» **Extrait de page**
• • • •

Dernière œuvre d’Eisenstein, Ivan le terrible devait à l’origine être une trilogie monumentale à la gloire du mythe fondateur de la Grande Russie, le règne du tsar Ivan (dit le
Terrible) au 16è siècle. La réception désastreuse du deuxième volet – j’y reviens plus loin – fit que le troisième ne vit jamais le jour. Reste une grande fresque de quasiment trois heures, qui à
la manière des plus belles tragédies shakespeariennes plonge ses personnages dans une folie sans retour à l’approche du pouvoir suprême.

La première demi-heure concentre la plus grande part des velléités propagandistes du film. Alors que dans le monde réel la Deuxième Guerre Mondiale fait rage, le Parti Communiste russe commande à
Eisenstein une œuvre sur ce tsar qui proclama que la Russie devait être « solide et unie à l’intérieur pour être respectée à l’extérieur » ou encore qu’il n’y a « pas
d’empire sans terreur »
. Dans le contexte du tournage, ces invectives ont évidemment pour but de garder le peuple mobilisé pour lutter contre les attaques allemandes, dont les armées de
Genghis Khan dans le film peuvent être vues comme une représentation fictionnelle. Mais les derniers virages de la politique étrangère russe rappellent que de tels principes restent tout à fait
d’actualité… Sur le plan cinématographique, ces motivations externes alourdissent ce premier acte, malgré tous les efforts et tout le génie visuel d’Eisenstein. La grandiose scène de
couronnement qui ouvre le film montre qu’à l’instar de la grande majorité des réalisateurs de l’époque du muet, Eisenstein continue à en appliquer les techniques même une fois passé au parlant.
Décors écrasants, gros plans sur des visages surexpressifs et usage intensif de la musique comme vecteur d’émotion sont parmi les principaux piliers du film.

La séquence qui suit, et qui décrit un exemple d’action militaire menée par Ivan contre Khan indique le début de l’émancipation du film de son surmoi d’endoctrinement. Dans la lignée de
l’efficacité absolue du Cuirassé Potemkine,
Eisenstein donne une ampleur épique renversante à une scène qui est la dernière à se dérouler dans un univers qui ne soit pas complètement vicié par la jalousie, la haine et l’avidité des hommes.
Quand bien même le premier volet d’Ivan le Terrible a été porté aux nues et le second foulé aux pieds, tous deux sont aussi dérangeants et désabusés moralement. L’aveuglement du
Parti Communiste semble ne pouvoir s’expliquer que par la première demi-heure et le choix habile du moment de la coupure, quand Ivan soude le peuple russe autour de sa seule personne – mais son
jugement et sa santé mentale sont alors déjà bien rongés par la folie.

• • • •

» **Données fournies**
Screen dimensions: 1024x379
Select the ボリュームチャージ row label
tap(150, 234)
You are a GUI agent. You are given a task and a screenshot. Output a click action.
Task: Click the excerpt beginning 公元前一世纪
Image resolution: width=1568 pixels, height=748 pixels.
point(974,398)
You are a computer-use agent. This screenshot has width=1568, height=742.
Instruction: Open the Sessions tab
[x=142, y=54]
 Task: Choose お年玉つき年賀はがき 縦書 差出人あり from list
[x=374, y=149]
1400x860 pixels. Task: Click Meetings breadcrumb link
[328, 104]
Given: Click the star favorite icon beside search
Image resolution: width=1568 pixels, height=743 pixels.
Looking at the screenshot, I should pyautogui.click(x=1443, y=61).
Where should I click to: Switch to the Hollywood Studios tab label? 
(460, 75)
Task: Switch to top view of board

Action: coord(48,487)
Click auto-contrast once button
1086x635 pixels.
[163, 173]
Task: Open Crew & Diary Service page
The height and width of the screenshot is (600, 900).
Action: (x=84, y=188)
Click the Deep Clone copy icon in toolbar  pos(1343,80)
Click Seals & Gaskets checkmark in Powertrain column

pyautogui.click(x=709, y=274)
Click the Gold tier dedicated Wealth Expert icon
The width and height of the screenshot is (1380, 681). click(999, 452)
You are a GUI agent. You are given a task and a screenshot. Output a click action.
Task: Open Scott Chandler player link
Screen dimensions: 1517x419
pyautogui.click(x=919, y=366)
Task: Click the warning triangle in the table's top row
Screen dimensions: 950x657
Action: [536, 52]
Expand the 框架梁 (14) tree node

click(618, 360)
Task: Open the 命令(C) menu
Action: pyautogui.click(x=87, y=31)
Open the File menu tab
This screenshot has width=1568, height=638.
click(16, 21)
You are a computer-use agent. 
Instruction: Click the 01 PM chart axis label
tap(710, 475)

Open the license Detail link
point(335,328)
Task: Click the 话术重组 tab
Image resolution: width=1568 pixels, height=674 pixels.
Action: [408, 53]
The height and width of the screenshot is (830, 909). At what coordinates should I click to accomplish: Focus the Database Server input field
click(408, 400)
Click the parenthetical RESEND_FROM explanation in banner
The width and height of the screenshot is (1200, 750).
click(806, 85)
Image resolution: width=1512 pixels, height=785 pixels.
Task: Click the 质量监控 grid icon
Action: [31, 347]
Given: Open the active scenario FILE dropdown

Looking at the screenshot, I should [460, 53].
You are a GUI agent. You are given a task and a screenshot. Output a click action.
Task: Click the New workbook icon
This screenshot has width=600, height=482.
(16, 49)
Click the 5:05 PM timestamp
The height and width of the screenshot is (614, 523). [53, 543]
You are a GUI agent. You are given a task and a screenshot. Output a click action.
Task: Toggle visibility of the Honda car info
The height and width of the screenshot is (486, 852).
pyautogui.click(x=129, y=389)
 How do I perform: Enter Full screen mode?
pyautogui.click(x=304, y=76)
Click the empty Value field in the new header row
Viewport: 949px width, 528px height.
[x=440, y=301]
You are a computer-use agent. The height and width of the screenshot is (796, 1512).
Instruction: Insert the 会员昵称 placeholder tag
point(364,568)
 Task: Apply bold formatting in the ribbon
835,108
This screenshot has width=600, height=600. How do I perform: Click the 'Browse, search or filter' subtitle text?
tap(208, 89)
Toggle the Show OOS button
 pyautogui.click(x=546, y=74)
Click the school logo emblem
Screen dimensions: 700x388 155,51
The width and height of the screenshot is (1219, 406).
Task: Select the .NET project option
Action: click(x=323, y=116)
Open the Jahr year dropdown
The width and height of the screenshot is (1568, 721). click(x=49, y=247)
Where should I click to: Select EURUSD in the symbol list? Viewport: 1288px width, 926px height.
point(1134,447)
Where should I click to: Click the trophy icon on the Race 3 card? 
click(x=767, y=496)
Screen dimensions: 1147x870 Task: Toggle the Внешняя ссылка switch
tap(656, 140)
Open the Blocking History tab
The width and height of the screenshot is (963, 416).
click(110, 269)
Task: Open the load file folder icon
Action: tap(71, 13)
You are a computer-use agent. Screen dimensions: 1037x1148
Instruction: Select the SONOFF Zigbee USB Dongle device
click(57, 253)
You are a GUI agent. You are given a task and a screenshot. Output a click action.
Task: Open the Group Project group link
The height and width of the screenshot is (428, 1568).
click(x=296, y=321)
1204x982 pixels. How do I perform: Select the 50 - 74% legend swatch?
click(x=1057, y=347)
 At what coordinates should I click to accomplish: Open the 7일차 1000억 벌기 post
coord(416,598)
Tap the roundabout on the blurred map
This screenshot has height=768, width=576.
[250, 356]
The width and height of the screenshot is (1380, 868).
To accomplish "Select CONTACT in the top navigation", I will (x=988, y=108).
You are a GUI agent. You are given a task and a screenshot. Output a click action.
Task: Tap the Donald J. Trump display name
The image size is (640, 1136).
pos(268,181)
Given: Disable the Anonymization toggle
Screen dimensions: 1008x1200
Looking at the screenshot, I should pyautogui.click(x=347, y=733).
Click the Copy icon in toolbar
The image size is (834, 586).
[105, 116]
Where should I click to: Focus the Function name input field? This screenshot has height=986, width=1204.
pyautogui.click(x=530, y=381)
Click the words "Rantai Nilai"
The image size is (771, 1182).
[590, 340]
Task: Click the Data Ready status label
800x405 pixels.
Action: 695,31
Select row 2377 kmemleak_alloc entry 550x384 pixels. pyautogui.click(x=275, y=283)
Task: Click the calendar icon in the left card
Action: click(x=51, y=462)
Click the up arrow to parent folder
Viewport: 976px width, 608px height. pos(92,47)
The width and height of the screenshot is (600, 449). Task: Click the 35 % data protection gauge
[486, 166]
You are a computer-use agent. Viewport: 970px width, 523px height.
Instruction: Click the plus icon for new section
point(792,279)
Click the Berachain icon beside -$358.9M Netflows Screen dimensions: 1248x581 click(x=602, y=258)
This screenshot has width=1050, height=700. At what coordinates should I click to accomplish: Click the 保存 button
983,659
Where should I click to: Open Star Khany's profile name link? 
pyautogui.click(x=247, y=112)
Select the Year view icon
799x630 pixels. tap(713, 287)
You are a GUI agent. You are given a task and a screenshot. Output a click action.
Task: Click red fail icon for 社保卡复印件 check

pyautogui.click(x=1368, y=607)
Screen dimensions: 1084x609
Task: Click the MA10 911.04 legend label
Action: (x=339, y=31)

• • • •

» **Objectif 1**
D'après l'extrait sur Ivan le Terrible, combien de volets l'œuvre devait-elle compter à l'origine ?
» **Objectif 2**
Traduisez en anglais cette phrase de l'extrait sur Ivan le Terrible : « Décors écrasants, gros plans sur des visages surexpressifs et usage intensif de la musique comme vecteur d’émotion sont parmi les principaux piliers du film. »
» **Objectif 3**
Reprenez la critique d'Ivan le Terrible après sa dernière phrase et poursuivez-la.

» **Réponse rédigée 1**
Trois volets, puisqu'elle devait à l'origine être une trilogie.

» **Réponse rédigée 2**
Overwhelming sets, close-ups of overexpressive faces, and intensive use of music as a vehicle for emotion are among the film's main pillars.

» **Réponse rédigée 3**
La deuxième moitié d’Ivan le Terrible 1 et l’intégralité du 2 forment un ensemble homogène d’une demi-douzaine de longs tableaux statiques, oppressants, lugubres. On retrouve tout
d’abord le tsar brutalement ramené de son heure de gloire militaire à l’article de la mort, subissant impuissant les conspirations chuchotées dans chaque coin de couloir puis l’abandon par tous
et toutes – jusqu’à son épouse – dans une même scène interminable, alors qu’il les supplie à genoux. On est là au tournant du film, pour au moins trois raisons. La performance de l’acteur
principal Nikolai Cherkasov, possédé de part en part par le rôle, y devient définitivement inoubliable tandis qu’autour de lui, le décor dans lequel prend place l’histoire se réduit plus ou moins
à trois pièces du palais, la chambre royale, la salle du trône et la cathédrale. Enfin, les différents éléments et proportions de ces lieux commencent à perdre leur lien avec la réalité : les
décors deviennent trop petits (couloirs exigus, portes ridiculement basses) en même temps que les accessoires deviennent trop grands, embarrassant les personnages plus qu’ils ne les servent. On
plonge avec eux dans un cauchemar dérivant loin de toute maîtrise, de toute humanité.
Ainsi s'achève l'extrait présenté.